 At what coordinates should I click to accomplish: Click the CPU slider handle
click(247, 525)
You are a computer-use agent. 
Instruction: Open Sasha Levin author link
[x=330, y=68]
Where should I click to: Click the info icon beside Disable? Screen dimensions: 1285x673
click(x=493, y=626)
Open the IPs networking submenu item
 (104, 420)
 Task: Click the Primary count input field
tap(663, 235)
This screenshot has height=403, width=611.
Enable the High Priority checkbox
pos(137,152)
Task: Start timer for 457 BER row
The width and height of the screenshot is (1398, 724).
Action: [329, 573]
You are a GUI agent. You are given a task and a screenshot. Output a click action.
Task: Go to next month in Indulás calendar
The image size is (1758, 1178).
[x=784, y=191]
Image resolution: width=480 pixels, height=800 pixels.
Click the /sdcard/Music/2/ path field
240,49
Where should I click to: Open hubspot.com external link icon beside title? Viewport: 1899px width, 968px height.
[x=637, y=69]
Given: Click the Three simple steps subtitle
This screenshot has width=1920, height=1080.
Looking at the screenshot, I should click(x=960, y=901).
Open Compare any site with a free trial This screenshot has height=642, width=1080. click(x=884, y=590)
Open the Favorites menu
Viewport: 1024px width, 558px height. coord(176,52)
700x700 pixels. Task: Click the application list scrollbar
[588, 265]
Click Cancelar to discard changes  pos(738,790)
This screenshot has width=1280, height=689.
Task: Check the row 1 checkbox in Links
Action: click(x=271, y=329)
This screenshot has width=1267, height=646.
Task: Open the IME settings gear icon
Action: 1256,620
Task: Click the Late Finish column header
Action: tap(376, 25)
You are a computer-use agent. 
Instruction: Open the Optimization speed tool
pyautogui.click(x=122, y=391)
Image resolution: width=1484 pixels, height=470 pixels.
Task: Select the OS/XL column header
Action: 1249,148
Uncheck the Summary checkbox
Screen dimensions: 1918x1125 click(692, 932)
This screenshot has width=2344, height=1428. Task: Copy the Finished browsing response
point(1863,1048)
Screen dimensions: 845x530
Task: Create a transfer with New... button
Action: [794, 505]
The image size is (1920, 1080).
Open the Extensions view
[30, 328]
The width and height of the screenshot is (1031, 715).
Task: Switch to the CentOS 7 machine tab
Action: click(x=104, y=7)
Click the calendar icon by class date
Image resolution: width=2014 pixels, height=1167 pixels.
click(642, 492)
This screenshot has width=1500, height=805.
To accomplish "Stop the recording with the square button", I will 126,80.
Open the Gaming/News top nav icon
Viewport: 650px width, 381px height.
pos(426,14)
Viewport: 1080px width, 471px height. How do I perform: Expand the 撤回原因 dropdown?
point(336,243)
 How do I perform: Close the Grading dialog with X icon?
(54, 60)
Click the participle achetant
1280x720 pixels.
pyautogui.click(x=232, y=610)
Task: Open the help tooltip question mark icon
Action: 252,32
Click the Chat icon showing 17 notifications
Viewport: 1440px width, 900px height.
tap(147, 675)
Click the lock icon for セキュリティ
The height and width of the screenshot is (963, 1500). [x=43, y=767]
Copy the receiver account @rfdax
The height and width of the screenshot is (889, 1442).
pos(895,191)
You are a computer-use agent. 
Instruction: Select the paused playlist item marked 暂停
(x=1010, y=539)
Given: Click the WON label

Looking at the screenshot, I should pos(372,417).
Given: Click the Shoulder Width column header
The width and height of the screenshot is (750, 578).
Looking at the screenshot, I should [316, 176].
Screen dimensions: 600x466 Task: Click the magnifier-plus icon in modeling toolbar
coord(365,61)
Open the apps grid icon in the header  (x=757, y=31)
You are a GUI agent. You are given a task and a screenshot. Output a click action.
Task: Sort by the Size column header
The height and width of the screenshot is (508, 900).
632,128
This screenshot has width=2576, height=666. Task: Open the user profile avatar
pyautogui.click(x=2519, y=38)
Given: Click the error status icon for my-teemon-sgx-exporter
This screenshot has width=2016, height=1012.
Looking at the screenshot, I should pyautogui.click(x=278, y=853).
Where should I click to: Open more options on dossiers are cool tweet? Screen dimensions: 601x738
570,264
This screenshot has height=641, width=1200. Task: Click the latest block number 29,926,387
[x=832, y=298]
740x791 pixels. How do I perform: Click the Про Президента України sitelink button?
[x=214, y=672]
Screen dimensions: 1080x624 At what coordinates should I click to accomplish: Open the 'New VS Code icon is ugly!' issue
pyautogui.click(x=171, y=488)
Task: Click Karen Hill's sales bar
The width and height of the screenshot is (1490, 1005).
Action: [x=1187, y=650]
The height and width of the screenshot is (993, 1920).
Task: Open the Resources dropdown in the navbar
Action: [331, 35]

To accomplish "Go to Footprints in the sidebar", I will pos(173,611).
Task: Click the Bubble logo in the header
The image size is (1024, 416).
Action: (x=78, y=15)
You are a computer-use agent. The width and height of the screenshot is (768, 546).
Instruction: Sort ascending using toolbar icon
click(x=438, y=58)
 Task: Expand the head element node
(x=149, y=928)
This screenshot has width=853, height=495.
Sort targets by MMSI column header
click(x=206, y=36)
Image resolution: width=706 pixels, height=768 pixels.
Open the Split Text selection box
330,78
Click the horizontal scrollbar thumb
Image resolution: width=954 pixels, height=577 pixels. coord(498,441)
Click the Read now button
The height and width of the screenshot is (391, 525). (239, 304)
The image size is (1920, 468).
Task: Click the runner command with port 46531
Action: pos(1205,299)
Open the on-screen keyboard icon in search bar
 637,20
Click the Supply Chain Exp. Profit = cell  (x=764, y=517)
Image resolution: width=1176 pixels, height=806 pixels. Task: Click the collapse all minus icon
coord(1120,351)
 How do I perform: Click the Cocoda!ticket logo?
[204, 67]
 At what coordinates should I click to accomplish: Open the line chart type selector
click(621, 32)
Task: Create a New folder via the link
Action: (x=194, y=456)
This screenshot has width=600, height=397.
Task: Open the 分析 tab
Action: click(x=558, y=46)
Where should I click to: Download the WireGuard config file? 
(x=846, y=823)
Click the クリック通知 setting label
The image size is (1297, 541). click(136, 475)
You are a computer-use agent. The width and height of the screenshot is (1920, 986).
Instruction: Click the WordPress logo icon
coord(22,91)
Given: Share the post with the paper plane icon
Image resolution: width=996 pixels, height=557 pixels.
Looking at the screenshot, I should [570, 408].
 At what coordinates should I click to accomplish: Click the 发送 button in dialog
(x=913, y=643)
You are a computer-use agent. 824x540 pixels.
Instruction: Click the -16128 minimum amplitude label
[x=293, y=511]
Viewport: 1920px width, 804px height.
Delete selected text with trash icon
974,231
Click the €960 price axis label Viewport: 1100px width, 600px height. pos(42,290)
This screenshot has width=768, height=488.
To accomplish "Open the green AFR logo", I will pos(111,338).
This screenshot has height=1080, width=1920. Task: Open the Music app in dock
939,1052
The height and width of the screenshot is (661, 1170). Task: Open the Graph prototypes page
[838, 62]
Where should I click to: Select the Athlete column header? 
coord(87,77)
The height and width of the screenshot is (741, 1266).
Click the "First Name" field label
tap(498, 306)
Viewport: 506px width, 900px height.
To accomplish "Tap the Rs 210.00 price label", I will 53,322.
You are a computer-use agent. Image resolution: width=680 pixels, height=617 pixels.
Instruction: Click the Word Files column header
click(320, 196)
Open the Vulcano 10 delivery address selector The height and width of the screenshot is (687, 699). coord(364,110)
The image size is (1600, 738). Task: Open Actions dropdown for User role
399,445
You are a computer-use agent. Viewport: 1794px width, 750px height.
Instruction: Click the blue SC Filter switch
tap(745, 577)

WHAT YOU HAVE TO DO: Reproduce verbatim everything in the records from the line containing "Where should I click to: Open hubspot.com" down to the line containing "tap(147, 675)", including both of those lines.

SOLUTION FOR THIS TASK:
Where should I click to: Open hubspot.com external link icon beside title? Viewport: 1899px width, 968px height.
[x=637, y=69]
Given: Click the Three simple steps subtitle
This screenshot has width=1920, height=1080.
Looking at the screenshot, I should click(x=960, y=901).
Open Compare any site with a free trial This screenshot has height=642, width=1080. click(x=884, y=590)
Open the Favorites menu
Viewport: 1024px width, 558px height. coord(176,52)
700x700 pixels. Task: Click the application list scrollbar
[588, 265]
Click Cancelar to discard changes  pos(738,790)
This screenshot has width=1280, height=689.
Task: Check the row 1 checkbox in Links
Action: click(x=271, y=329)
This screenshot has width=1267, height=646.
Task: Open the IME settings gear icon
Action: 1256,620
Task: Click the Late Finish column header
Action: tap(376, 25)
You are a computer-use agent. 
Instruction: Open the Optimization speed tool
pyautogui.click(x=122, y=391)
Image resolution: width=1484 pixels, height=470 pixels.
Task: Select the OS/XL column header
Action: 1249,148
Uncheck the Summary checkbox
Screen dimensions: 1918x1125 click(692, 932)
This screenshot has width=2344, height=1428. Task: Copy the Finished browsing response
point(1863,1048)
Screen dimensions: 845x530
Task: Create a transfer with New... button
Action: [794, 505]
The image size is (1920, 1080).
Open the Extensions view
[30, 328]
The width and height of the screenshot is (1031, 715).
Task: Switch to the CentOS 7 machine tab
Action: click(x=104, y=7)
Click the calendar icon by class date
Image resolution: width=2014 pixels, height=1167 pixels.
click(642, 492)
This screenshot has width=1500, height=805.
To accomplish "Stop the recording with the square button", I will 126,80.
Open the Gaming/News top nav icon
Viewport: 650px width, 381px height.
pos(426,14)
Viewport: 1080px width, 471px height. How do I perform: Expand the 撤回原因 dropdown?
point(336,243)
 How do I perform: Close the Grading dialog with X icon?
(54, 60)
Click the participle achetant
1280x720 pixels.
pyautogui.click(x=232, y=610)
Task: Open the help tooltip question mark icon
Action: 252,32
Click the Chat icon showing 17 notifications
Viewport: 1440px width, 900px height.
tap(147, 675)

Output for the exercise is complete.